§ The problem
Lines in which "Given" appears should be pulled from the data below.

§ Source records
☆ ☆ ☆ ☆ ☆

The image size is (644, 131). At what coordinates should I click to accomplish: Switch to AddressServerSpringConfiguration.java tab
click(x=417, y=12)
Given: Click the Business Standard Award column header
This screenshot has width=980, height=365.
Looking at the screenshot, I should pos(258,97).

☆ ☆ ☆ ☆ ☆

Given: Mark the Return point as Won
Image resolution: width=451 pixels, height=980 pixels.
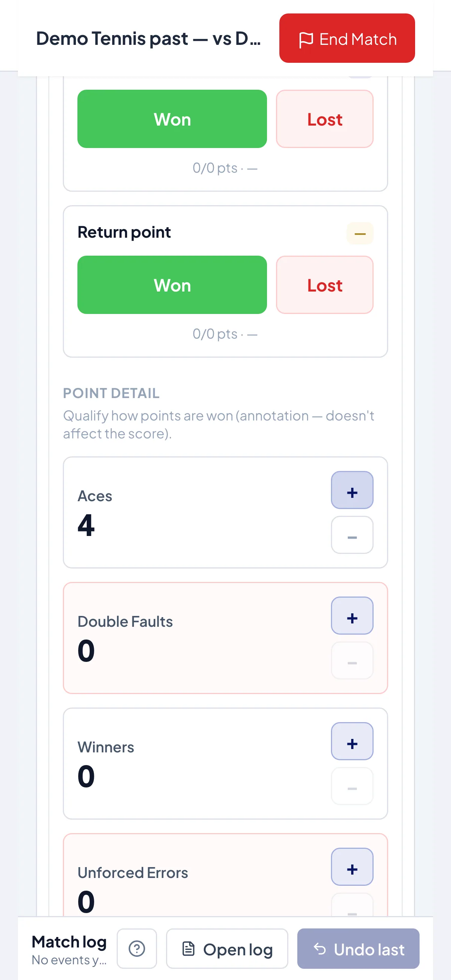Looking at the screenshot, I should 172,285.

☆ ☆ ☆ ☆ ☆

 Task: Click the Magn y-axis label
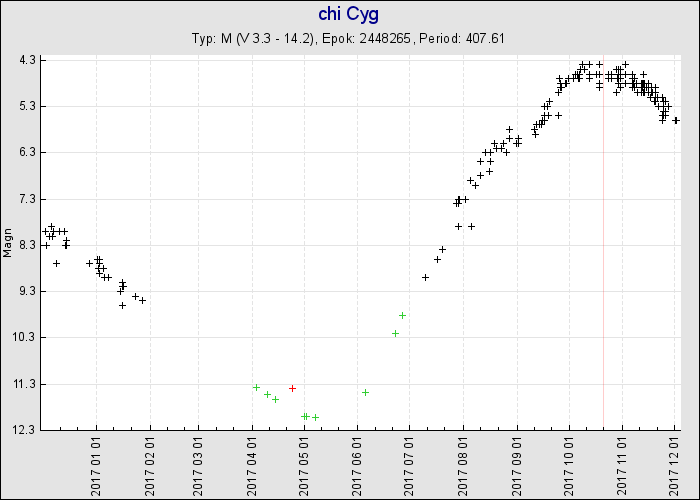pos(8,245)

☆ ☆ ☆ ☆ ☆

§ Answer box
Given: Click the Business Standard Award column header
Given: Mark the Return point as Won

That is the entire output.